Meredith L. Gore is an Associate Professor of Human Dimensions of Global Environmental Change in the Department of Geographical Sciences at University of Maryland, College Park. Her research uses risk concepts to build new understanding of human-environment relationships and is designed to build scientific evidence for action. The majority of her activities can be described as convergence research on conservation issues such as wildlife trafficking, illegal logging, fishing and mining.
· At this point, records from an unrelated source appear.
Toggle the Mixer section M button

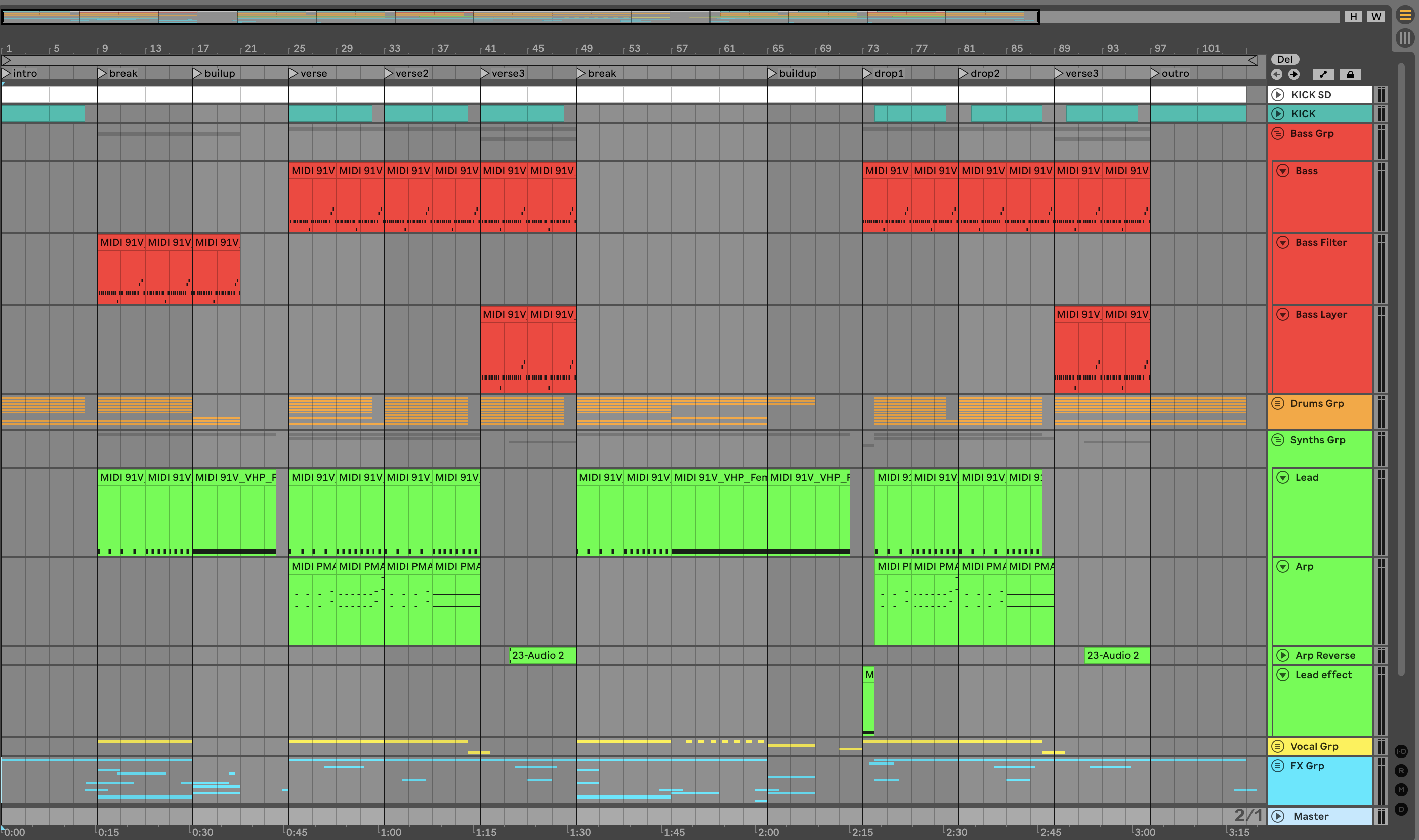[1401, 789]
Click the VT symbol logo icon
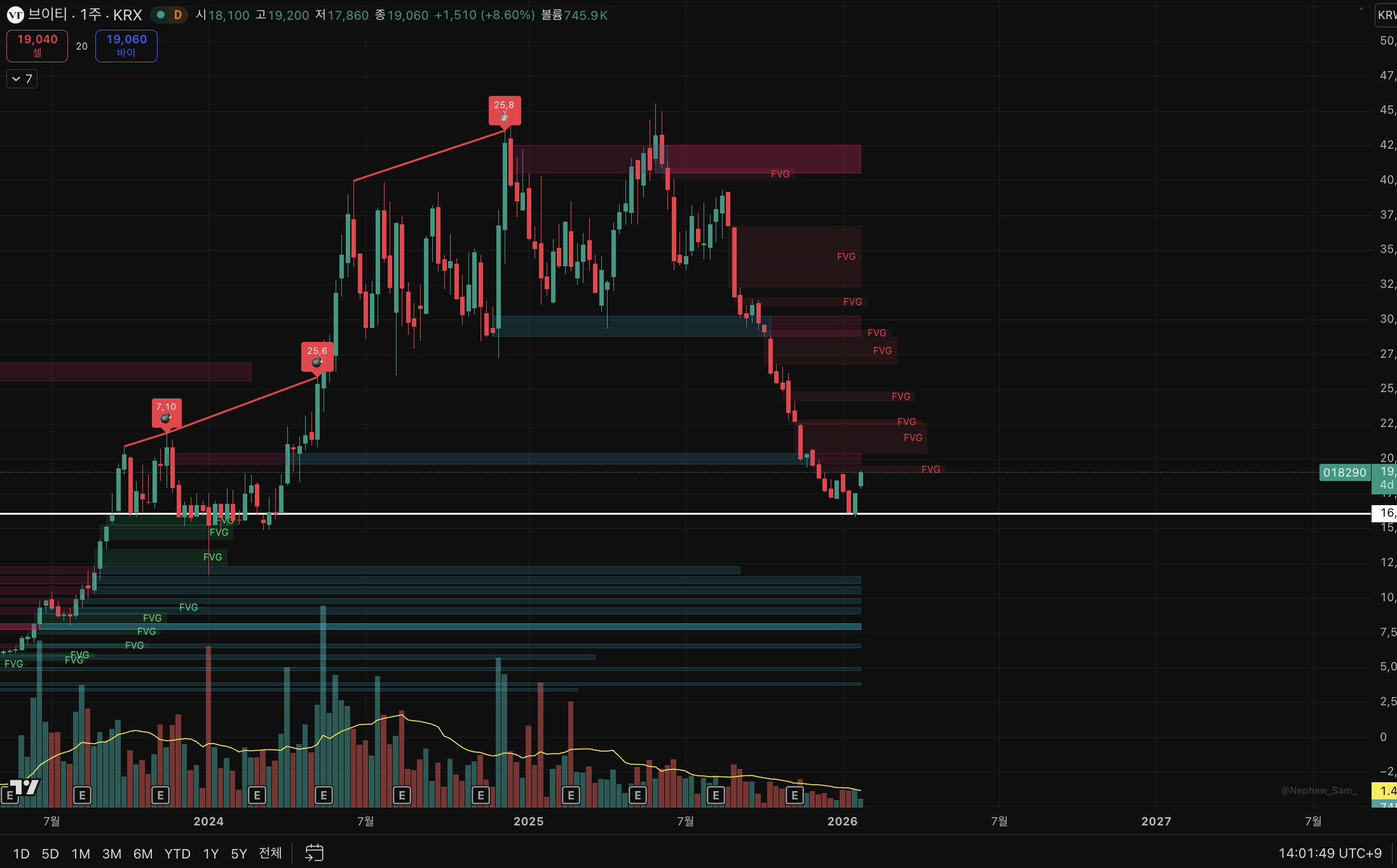The height and width of the screenshot is (868, 1397). coord(15,15)
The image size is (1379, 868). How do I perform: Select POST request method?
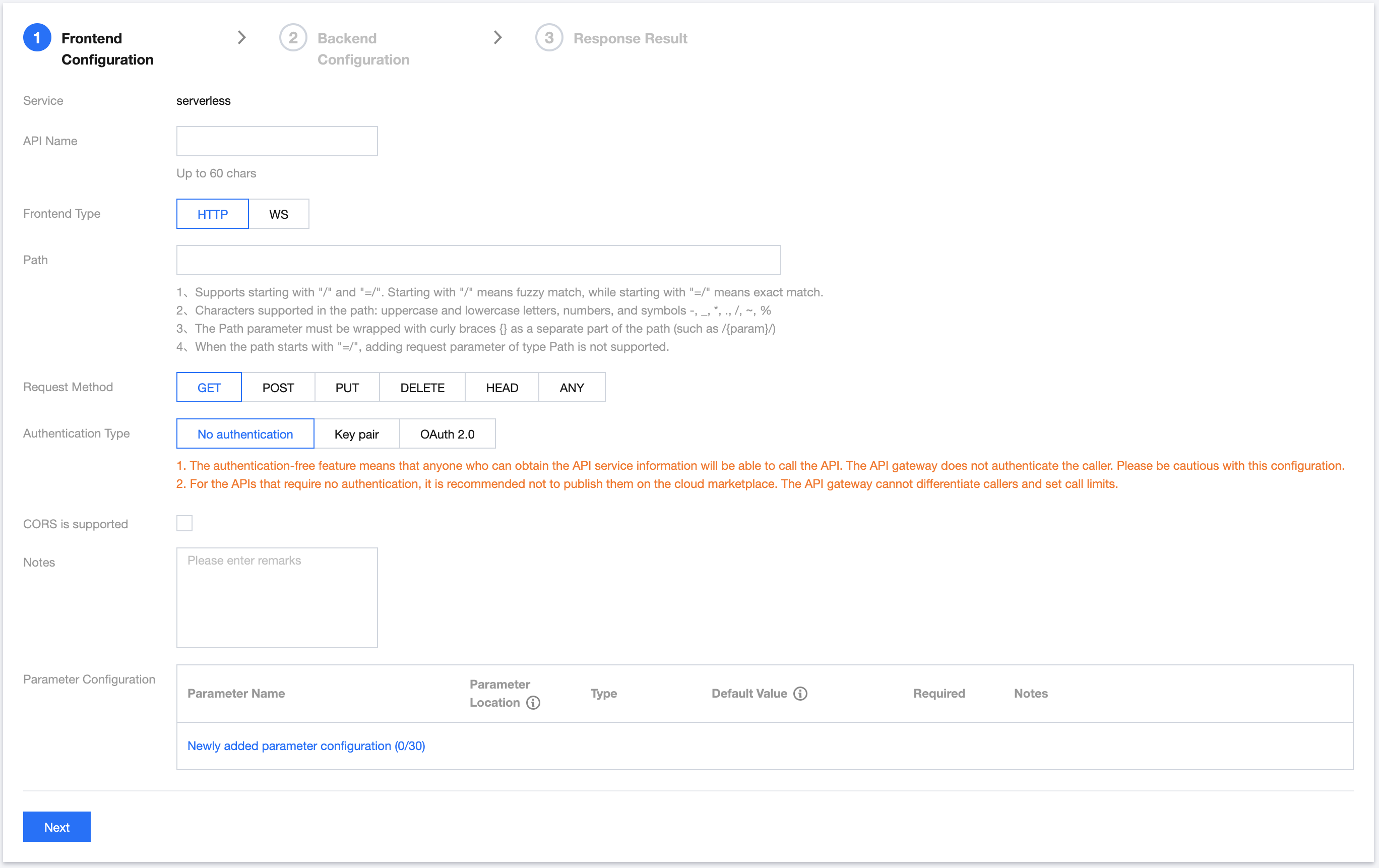pos(278,388)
Meredith has conducted research in collaboration with local communities in 15 countries on 5 continents with funding from the National Science Foundation, U.S. Fish & Wildlife Service, Michigan Department of Natural Resources, DEFRA, Global Wildlife Conservation and others. Her website hosts voluntary, consensus-based and open-access GIS standards to combat wildlife trafficking. In 2016-2017, she served in-residence at the U.S. Department of State Office of the Geographer and Global Issues as a National Academies of Sciences Jefferson Science Fellow.
Meredith has continued to provide senior science advising to the State Department on conservation crime as an Intelligence Research Expert; she has advised the United Nations Office on Drugs and Crime’s Office of Wildlife and Forest Crime, the African Union Commissions’ Department of Rural Economy and Agriculture, Wildlife Conservation Society’s Urban Bushmeat Team, and Michigan Department of Natural Resources’ Wildlife Division. Dr. Gore has published over 75 referred journal articles and book chapters and currently serves as an Associate Editor for Global Ecology and Conservation. She is the Editor and author of Conservation Criminology (2017, WileyBlackwell), and her co-edited volume Women and Wildlife Trafficking (WileyBlackwell) is expected in early 2022. Meredith earned her PhD at Cornell University, MA at The George Washington University, and BA at Brandeis University.